Bonita Friedericy in futura Photo: Ed Krieger/Boston Court 2010

The Theater at Boston Court in Pasadena is wrapping up a notable year this weekend with the final performances of Jordan Harrison’s new play, futura. It’s the fourth premiere in a row for Pasadena’s most adventurous theater company who seems to be expanding under the artistic direction of Michael Michetti and Jessica Kubzansky as quickly as other companies are shrinking in today’s rocky waters. And while I’ve not been completely sold on every minute of every show from this year, there is no lack of ambition in anything this company puts on and everything that hits this Pasadena stage looks like a million bucks.

Harrison’s futura is no exception and for my money it’s probably the best of the plays Boston Court has mounted this year. That’s not to say it’s without problems, but it starts with an engaging and good idea and manages to build on it. The title is a reference to the type font designed by Paul Renner in 1927. The play starts with a long monologue in the form of a course lecture delivered by the professor, the play’s main character, played by Bonita Friedericy. I know it sounds like a non-starter. But it’s a surprisingly effective device thanks to Friedericy’s on target vision of academia and a script that manages to be suggestive enough of a larger narrative without becoming more than it should be. It’s through this introduction that the audience learns what it needs to know about the history of typography and what has led up to this point in the somewhat distant future where books are banned on environmental grounds and an evil corporation is making a play for the control of all collective knowledge. It’s a dystopian vision that plays on the bourgeois fears that printed material is disappearing in favor of a shared, changeable digital experience. True, Harrison may be making a mountain out of a molehill, but the professor sucks you in just like the other students in her class with a tale of the politics of how we write with physical pen to physical paper.

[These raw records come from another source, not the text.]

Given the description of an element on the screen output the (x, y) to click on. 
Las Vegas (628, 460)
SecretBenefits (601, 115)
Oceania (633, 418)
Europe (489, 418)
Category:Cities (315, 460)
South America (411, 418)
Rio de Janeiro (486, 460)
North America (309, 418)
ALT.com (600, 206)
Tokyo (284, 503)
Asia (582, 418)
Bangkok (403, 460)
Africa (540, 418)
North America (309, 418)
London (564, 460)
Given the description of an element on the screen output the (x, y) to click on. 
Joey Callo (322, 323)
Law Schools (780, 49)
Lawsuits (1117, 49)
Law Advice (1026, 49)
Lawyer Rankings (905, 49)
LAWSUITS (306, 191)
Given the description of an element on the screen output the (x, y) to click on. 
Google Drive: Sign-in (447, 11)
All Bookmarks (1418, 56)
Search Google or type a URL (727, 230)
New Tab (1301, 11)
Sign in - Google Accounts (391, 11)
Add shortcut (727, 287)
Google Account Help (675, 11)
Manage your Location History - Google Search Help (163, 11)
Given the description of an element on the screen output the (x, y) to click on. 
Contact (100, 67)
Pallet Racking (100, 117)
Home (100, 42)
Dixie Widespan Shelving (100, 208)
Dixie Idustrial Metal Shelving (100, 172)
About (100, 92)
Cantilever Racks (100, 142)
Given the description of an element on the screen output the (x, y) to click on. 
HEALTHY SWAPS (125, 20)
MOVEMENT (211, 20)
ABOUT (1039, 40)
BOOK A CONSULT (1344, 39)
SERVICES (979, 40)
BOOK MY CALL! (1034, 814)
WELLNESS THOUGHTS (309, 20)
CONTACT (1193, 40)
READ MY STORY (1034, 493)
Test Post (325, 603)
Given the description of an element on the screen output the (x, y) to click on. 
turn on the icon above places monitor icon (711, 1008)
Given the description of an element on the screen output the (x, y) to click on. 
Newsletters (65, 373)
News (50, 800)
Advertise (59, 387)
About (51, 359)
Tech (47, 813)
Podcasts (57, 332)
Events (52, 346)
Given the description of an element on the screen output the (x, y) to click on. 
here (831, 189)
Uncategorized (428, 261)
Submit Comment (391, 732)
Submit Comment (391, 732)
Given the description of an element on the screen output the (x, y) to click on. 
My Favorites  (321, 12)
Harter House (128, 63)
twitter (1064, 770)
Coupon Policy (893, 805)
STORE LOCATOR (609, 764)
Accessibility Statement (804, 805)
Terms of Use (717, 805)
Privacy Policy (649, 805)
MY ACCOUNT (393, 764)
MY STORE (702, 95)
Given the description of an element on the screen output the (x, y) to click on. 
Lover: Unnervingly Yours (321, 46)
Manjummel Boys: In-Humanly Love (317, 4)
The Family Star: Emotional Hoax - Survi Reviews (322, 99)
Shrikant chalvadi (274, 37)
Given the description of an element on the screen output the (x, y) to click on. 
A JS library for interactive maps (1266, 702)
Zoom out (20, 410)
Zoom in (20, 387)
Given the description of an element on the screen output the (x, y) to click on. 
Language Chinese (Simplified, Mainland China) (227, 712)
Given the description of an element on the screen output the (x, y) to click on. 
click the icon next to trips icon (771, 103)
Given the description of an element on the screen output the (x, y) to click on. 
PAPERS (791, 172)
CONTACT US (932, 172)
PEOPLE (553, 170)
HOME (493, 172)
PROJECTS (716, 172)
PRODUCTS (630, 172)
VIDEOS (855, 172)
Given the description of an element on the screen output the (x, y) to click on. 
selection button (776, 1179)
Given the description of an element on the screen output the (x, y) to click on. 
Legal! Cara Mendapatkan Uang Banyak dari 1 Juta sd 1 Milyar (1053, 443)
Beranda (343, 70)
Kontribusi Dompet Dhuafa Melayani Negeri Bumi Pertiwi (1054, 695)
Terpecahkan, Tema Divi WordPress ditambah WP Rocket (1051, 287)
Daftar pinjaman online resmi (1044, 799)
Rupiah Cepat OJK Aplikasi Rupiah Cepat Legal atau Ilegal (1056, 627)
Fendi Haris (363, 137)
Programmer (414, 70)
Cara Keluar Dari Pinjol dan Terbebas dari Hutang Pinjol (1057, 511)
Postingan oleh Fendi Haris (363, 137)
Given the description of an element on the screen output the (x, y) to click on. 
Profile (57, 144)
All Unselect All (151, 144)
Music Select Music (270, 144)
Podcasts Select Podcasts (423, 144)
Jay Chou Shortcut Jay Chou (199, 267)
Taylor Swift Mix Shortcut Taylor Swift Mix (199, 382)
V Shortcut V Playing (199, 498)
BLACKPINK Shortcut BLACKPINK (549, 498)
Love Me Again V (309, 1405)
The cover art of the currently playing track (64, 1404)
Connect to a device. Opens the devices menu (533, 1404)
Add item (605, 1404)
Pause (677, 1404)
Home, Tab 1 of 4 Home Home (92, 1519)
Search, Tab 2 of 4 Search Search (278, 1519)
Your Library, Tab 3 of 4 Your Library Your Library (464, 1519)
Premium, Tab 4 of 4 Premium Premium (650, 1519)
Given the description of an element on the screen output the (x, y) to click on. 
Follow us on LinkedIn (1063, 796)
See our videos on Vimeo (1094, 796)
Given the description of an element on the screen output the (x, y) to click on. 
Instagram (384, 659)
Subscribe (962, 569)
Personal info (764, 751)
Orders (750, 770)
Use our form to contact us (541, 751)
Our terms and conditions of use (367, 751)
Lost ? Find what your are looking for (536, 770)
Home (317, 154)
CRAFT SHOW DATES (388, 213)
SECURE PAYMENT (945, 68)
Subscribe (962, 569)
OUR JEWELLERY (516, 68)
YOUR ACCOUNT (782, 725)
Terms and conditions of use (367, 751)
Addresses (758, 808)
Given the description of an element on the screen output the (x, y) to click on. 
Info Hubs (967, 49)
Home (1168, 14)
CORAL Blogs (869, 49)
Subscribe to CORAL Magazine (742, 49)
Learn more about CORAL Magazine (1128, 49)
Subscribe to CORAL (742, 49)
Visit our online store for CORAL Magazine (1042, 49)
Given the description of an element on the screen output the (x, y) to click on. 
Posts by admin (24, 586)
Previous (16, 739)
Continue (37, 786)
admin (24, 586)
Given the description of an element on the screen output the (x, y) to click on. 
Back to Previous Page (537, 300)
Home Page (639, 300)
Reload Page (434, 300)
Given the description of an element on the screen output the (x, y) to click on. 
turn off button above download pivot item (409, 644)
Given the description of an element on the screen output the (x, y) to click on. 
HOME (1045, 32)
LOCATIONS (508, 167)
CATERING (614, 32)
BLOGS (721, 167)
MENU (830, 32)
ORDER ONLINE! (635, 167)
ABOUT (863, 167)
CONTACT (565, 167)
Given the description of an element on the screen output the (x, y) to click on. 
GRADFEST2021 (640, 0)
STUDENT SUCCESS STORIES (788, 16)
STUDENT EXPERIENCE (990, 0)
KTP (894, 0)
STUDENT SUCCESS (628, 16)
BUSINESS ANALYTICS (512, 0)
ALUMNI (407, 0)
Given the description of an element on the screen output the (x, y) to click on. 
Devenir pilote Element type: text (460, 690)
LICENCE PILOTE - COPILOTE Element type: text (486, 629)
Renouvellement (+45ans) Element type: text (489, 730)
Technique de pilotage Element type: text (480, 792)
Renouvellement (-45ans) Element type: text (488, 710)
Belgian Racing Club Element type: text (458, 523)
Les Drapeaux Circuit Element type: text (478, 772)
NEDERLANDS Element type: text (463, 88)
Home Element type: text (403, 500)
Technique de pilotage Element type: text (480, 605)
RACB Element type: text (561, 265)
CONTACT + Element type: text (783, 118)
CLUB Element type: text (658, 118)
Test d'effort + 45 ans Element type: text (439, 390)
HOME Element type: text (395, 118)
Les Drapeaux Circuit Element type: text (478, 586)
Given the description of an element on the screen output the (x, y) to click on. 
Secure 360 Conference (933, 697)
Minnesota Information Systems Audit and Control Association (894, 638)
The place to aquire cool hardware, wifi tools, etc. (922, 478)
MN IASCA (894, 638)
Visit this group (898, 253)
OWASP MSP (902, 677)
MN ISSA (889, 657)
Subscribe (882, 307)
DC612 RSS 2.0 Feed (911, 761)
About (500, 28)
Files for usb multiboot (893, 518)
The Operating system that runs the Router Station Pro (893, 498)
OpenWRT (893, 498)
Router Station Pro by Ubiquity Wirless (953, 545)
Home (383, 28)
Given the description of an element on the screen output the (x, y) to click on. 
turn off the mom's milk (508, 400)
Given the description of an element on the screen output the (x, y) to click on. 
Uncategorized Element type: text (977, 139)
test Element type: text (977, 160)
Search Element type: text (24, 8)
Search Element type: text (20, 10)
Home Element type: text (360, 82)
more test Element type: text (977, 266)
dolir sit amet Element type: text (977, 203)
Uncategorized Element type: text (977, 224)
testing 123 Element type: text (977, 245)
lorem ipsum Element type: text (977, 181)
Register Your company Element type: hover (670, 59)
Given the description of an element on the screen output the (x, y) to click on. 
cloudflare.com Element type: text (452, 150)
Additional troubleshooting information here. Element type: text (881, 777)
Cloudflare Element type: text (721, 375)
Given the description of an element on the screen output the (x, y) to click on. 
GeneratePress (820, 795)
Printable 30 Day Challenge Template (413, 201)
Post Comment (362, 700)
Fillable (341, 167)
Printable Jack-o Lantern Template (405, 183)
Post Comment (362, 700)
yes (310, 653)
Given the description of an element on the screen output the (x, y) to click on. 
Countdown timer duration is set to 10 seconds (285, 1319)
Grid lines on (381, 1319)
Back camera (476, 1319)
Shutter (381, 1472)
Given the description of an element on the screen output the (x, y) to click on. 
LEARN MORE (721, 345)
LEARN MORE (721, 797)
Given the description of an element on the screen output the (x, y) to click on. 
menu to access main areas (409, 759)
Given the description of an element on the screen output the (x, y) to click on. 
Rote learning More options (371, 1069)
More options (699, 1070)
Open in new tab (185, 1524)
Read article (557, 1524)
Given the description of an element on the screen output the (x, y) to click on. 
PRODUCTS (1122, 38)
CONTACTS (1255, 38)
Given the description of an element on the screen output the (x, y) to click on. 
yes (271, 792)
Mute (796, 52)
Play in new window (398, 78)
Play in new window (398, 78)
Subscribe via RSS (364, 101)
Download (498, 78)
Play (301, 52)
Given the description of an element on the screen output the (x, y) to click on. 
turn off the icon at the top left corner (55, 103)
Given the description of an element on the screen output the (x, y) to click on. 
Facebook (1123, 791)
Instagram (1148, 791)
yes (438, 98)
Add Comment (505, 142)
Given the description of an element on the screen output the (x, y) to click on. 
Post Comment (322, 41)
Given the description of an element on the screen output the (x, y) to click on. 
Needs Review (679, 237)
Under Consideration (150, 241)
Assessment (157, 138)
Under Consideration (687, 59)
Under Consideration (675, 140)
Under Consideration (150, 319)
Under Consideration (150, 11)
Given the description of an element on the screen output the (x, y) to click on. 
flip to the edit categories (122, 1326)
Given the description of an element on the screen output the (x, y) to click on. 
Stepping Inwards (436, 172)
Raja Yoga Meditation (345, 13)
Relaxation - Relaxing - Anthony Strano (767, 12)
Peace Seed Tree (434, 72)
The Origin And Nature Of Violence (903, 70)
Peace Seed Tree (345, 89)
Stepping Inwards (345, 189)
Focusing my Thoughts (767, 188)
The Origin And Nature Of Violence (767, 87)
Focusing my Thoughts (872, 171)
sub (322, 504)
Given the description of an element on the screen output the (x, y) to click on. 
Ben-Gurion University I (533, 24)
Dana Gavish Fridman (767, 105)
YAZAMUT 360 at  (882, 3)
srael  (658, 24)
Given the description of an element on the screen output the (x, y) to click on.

From here the play gets a little dicier over a number of scenes where terrorists and subterfuge raise their heads in a rather compressed and convoluted sequence of events. It’s the kind of thing that gets a little hard to accept even within the context of a futuristic science fiction storyline. Things change fast and you’re at the conclusion of this quick 90 minutes wondering how all of it came together. Still despite the rapid jumps in narrative and logic, there are a lot of interesting ideas running around in the subtext of futura and under director Jessica Kubzansky, the cast plunges into them headfirst with an amazing clarity and economy. Even at its most paranoid, futura manages to keep you interested and thinking. The current run has been extended for another weekend in Pasadena through the 14th and is worth seeing.